Task requirements: The reply should hold every line of the data, unchanged and complete.
(Data shown begins)
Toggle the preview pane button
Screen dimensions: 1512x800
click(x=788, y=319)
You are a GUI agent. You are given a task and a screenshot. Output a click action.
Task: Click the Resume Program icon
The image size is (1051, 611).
(Data shown ends)
Answer for the task:
Toggle the preview pane button
Screen dimensions: 1512x800
click(x=788, y=319)
You are a GUI agent. You are given a task and a screenshot. Output a click action.
Task: Click the Resume Program icon
The image size is (1051, 611).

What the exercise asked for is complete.